As more and more businesses incorporate a bigger part of their corporate image into the webspace, things like securing your site and internet etiquette must be considered before performing any drastic changes to your online image, such as shutting down your website.

Shutting down your website without taking the appropriate steps can lead to a myriad of different side effects like harm to your companies’ reputation, unwanted bills, or if you’re switching sites, a decrease in your new site’s ranking.

Sure, it might be easy to simply abandon your site, let everything expire and call it a day, but the truth is that “shutting down” your website this way can have consequences if you ever decide you want to open your site back up, or do any business in the web for that matter. There are also alternatives to shutting down your website, which we’ll talk about in a bit.

Preparing to Shut Down Your Website

To properly shut down a website, you first need to make preparations so that the shut-down doesn’t come off as sudden and potentially harm your company’s image. Here’s a brief checklist to follow when trying to wipe your website’s face off the earth:

  • Let visitors know you’re shutting down. When shutting off your website, you don’t want your website’s shutdown to come off as a surprise. To avoid this, set a target date to have your website down by and make a public announcement a few weeks before your shut-down date. This will give your new & old visitors plenty of time to migrate to your new site, minimizing the impact to your new website’s traffic if you are simply switching site addresses.
  • Backup your website. Right now, you may be thinking “oh, I don’t need to backup my site, I’ll never bring it up again!” but your mind can change—and if it does, you wouldn’t want to have to start from scratch. A simple way to do is simply go to your hosting’s file manager and move those files to an external source. This will ensure that your website is the same it was the day you shut it down if you ever want to bring said website back to life, or simply use those files in a new domain.
  • Turn off automatic payments. This is optional as some people like to keep their site up as a redirect (which I’ll explain later), but if you’re shutting down your website, it would be smart to turn off automatic payments to your hosting company, domain provider, and any other services that may be billing your site. You wouldn’t want to be charged for a site that’s no longer yours, right?

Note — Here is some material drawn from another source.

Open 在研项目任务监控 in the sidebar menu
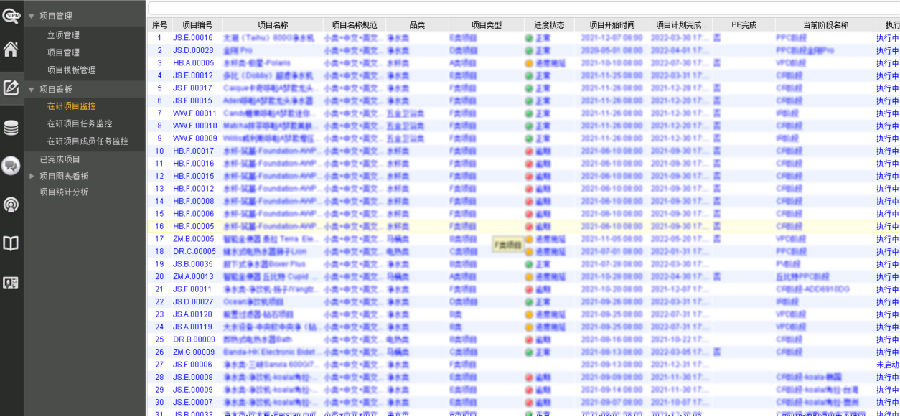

Shutting Down Your Website in the Right Order

After preparations are done and you’re ready to shut down your site, it’s time to begin the process of actually shutting down your site. You may be wondering where to start, but truth is, it doesn’t really matter. However, for simplicity’s sake, here’s another checklist you can follow to ensure that all aspects of your site as shut down (and you aren’t getting billed for them!):

  • Make sure that there are no outstanding responsibilities. If your site provides some sort of service, make sure that no orders are outstanding before you shut down your site. This will spare you from endless support calls asking what happened to your site, and also save you money by preventing chargebacks from confused customers.
  • Make sure that automatic payments are turned off on all accounts. I’m aware that I’ve already mentioned this, but you’d be surprised at how many clients call us about “unauthorized charges” months after shutting down their website(s) and reply “oh” after we ask them if they turned off automatic payments in their accounts.
  • Delete all files from your server (after backing them up externally). After backing up your site’s files, simply delete them from your file manager. This should leave your website blank or giving a “404 not found” error, just like when you first started.
  • Terminate your hosting account. Once you delete all files from your website’s server, you’ll still have to deal with shutting down your hosting account. To do this, simply contact your hosting provider and let them know you’d like to shut down your site. Hopefully, you didn’t have a contract in place though, as ending a hosting contract early can lead to extra fees.
  • Decide what to do with your domain name. If you want to shut down a website for good (including its name!), you’ll have to let your domain expire, which will bring it outside of your name. However, if you think there’s a possibility that you may want to use this domain in the future, don’t let it expire as it’ll be up for grabs by competitors as soon as it does.

An Alternative to Shutting Down Your Website

Instead of completely shutting down your website, you can take it down temporarily. This is a great option for those who need to perform maintenance or are taking a break from their business for a moderate amount of time.

There are various ways that you can take a site down temporarily, but one of the easiest ways is to use a plugin. If you’re using WordPress, the Coming Soon Page & Maintenance Mode by SeedProd plugin makes it easy for you to take down a website for however long you need it without the hassle of having to reopen accounts and re-upload files when you decide to come back.

However, keep in mind that going this route will result in you having to pay hosting and domain renewals as your site still exists, even if you’re making it look like it’s “down”.